The request
Give every line of the items below as a JSON list of strings, one string per line, with blank lines left out.

Source records

======

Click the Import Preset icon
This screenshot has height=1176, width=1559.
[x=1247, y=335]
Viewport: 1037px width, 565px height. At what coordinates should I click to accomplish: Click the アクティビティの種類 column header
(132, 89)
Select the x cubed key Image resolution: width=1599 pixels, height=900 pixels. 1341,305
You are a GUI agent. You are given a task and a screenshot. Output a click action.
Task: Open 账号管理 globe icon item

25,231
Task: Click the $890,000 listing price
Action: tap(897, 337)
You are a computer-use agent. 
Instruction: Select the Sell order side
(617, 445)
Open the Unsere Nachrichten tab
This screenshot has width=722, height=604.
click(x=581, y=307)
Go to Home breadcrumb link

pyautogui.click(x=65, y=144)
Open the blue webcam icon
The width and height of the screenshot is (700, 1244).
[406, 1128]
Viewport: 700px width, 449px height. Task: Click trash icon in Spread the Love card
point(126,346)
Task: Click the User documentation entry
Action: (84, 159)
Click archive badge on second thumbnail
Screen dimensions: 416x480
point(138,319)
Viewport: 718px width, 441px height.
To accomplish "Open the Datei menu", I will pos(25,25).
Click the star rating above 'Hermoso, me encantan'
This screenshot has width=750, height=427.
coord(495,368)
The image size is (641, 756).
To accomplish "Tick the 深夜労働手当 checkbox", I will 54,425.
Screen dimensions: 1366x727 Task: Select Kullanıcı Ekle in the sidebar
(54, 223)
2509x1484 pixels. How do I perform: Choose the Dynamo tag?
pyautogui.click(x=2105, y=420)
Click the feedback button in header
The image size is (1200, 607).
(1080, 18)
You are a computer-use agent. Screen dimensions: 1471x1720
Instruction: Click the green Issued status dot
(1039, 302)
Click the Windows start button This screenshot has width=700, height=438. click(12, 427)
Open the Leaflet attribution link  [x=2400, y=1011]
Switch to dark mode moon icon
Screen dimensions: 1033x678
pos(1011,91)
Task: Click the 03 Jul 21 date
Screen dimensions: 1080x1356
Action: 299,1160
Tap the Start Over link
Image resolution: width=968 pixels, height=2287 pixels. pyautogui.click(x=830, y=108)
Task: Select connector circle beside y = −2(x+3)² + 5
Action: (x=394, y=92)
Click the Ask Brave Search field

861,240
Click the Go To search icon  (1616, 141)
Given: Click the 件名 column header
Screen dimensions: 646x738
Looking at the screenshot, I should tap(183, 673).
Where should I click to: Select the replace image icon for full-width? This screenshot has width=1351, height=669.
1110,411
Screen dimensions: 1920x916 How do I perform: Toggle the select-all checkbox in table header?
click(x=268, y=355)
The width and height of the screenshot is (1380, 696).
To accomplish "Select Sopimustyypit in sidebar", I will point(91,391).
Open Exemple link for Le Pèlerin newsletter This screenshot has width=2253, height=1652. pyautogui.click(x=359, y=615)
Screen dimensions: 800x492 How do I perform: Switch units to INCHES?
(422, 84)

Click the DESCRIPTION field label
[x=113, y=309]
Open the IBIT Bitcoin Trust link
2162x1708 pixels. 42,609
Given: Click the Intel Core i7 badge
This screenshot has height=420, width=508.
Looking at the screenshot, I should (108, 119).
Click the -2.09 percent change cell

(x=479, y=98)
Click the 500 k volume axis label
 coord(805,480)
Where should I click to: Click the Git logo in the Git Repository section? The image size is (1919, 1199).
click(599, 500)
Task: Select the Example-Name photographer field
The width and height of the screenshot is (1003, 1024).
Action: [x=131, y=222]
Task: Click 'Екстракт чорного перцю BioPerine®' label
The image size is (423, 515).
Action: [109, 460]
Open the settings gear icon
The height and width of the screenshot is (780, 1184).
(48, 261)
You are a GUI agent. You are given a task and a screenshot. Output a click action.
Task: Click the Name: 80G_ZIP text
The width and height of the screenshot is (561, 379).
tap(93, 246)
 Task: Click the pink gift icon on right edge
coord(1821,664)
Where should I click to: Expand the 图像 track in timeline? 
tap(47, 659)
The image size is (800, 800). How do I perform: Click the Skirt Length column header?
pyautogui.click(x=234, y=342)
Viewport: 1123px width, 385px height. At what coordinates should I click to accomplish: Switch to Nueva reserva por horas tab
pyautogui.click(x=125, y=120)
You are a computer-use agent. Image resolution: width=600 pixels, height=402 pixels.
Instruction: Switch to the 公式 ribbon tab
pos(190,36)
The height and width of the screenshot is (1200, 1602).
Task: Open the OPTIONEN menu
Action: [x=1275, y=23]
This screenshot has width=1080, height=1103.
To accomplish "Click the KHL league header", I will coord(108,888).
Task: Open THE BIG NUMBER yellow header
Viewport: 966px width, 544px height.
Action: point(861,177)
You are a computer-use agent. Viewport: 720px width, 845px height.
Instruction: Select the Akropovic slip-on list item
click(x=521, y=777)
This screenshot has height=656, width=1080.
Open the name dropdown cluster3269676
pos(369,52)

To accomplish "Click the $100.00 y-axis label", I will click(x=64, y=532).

======

Result of this task
[
  "Click the Import Preset icon",
  "This screenshot has height=1176, width=1559.",
  "[x=1247, y=335]",
  "Viewport: 1037px width, 565px height. At what coordinates should I click to accomplish: Click the アクティビティの種類 column header",
  "(132, 89)",
  "Select the x cubed key Image resolution: width=1599 pixels, height=900 pixels. 1341,305",
  "You are a GUI agent. You are given a task and a screenshot. Output a click action.",
  "Task: Open 账号管理 globe icon item",
  "25,231",
  "Task: Click the $890,000 listing price",
  "Action: tap(897, 337)",
  "You are a computer-use agent. ",
  "Instruction: Select the Sell order side",
  "(617, 445)",
  "Open the Unsere Nachrichten tab",
  "This screenshot has width=722, height=604.",
  "click(x=581, y=307)",
  "Go to Home breadcrumb link",
  "pyautogui.click(x=65, y=144)",
  "Open the blue webcam icon",
  "The width and height of the screenshot is (700, 1244).",
  "[406, 1128]",
  "Viewport: 700px width, 449px height. Task: Click trash icon in Spread the Love card",
  "point(126,346)",
  "Task: Click the User documentation entry",
  "Action: (84, 159)",
  "Click archive badge on second thumbnail",
  "Screen dimensions: 416x480",
  "point(138,319)",
  "Viewport: 718px width, 441px height.",
  "To accomplish \"Open the Datei menu\", I will pos(25,25).",
  "Click the star rating above 'Hermoso, me encantan'",
  "This screenshot has width=750, height=427.",
  "coord(495,368)",
  "The image size is (641, 756).",
  "To accomplish \"Tick the 深夜労働手当 checkbox\", I will 54,425.",
  "Screen dimensions: 1366x727 Task: Select Kullanıcı Ekle in the sidebar",
  "(54, 223)",
  "2509x1484 pixels. How do I perform: Choose the Dynamo tag?",
  "pyautogui.click(x=2105, y=420)",
  "Click the feedback button in header",
  "The image size is (1200, 607).",
  "(1080, 18)",
  "You are a computer-use agent. Screen dimensions: 1471x1720",
  "Instruction: Click the green Issued status dot",
  "(1039, 302)",
  "Click the Windows start button This screenshot has width=700, height=438. click(12, 427)",
  "Open the Leaflet attribution link  [x=2400, y=1011]",
  "Switch to dark mode moon icon",
  "Screen dimensions: 1033x678",
  "pos(1011,91)",
  "Task: Click the 03 Jul 21 date",
  "Screen dimensions: 1080x1356",
  "Action: 299,1160",
  "Tap the Start Over link",
  "Image resolution: width=968 pixels, height=2287 pixels. pyautogui.click(x=830, y=108)",
  "Task: Select connector circle beside y = −2(x+3)² + 5",
  "Action: (x=394, y=92)",
  "Click the Ask Brave Search field",
  "861,240",
  "Click the Go To search icon  (1616, 141)",
  "Given: Click the 件名 column header",
  "Screen dimensions: 646x738",
  "Looking at the screenshot, I should tap(183, 673).",
  "Where should I click to: Select the replace image icon for full-width? This screenshot has width=1351, height=669.",
  "1110,411",
  "Screen dimensions: 1920x916 How do I perform: Toggle the select-all checkbox in table header?",
  "click(x=268, y=355)",
  "The width and height of the screenshot is (1380, 696).",
  "To accomplish \"Select Sopimustyypit in sidebar\", I will point(91,391).",
  "Open Exemple link for Le Pèlerin newsletter This screenshot has width=2253, height=1652. pyautogui.click(x=359, y=615)",
  "Screen dimensions: 800x492 How do I perform: Switch units to INCHES?",
  "(422, 84)",
  "Click the DESCRIPTION field label",
  "[x=113, y=309]",
  "Open the IBIT Bitcoin Trust link",
  "2162x1708 pixels. 42,609",
  "Given: Click the Intel Core i7 badge",
  "This screenshot has height=420, width=508.",
  "Looking at the screenshot, I should (108, 119).",
  "Click the -2.09 percent change cell",
  "(x=479, y=98)",
  "Click the 500 k volume axis label",
  " coord(805,480)",
  "Where should I click to: Click the Git logo in the Git Repository section? The image size is (1919, 1199).",
  "click(599, 500)",
  "Task: Select the Example-Name photographer field",
  "The width and height of the screenshot is (1003, 1024).",
  "Action: [x=131, y=222]",
  "Task: Click 'Екстракт чорного перцю BioPerine®' label",
  "The image size is (423, 515).",
  "Action: [109, 460]",
  "Open the settings gear icon",
  "The height and width of the screenshot is (780, 1184).",
  "(48, 261)",
  "You are a GUI agent. You are given a task and a screenshot. Output a click action.",
  "Task: Click the Name: 80G_ZIP text",
  "The width and height of the screenshot is (561, 379).",
  "tap(93, 246)",
  " Task: Click the pink gift icon on right edge",
  "coord(1821,664)",
  "Where should I click to: Expand the 图像 track in timeline? ",
  "tap(47, 659)",
  "The image size is (800, 800). How do I perform: Click the Skirt Length column header?",
  "pyautogui.click(x=234, y=342)",
  "Viewport: 1123px width, 385px height. At what coordinates should I click to accomplish: Switch to Nueva reserva por horas tab",
  "pyautogui.click(x=125, y=120)",
  "You are a computer-use agent. Image resolution: width=600 pixels, height=402 pixels.",
  "Instruction: Switch to the 公式 ribbon tab",
  "pos(190,36)",
  "The height and width of the screenshot is (1200, 1602).",
  "Task: Open the OPTIONEN menu",
  "Action: [x=1275, y=23]",
  "This screenshot has width=1080, height=1103.",
  "To accomplish \"Click the KHL league header\", I will coord(108,888).",
  "Task: Open THE BIG NUMBER yellow header",
  "Viewport: 966px width, 544px height.",
  "Action: point(861,177)",
  "You are a computer-use agent. Viewport: 720px width, 845px height.",
  "Instruction: Select the Akropovic slip-on list item",
  "click(x=521, y=777)",
  "This screenshot has height=656, width=1080.",
  "Open the name dropdown cluster3269676",
  "pos(369,52)",
  "To accomplish \"Click the $100.00 y-axis label\", I will click(x=64, y=532)."
]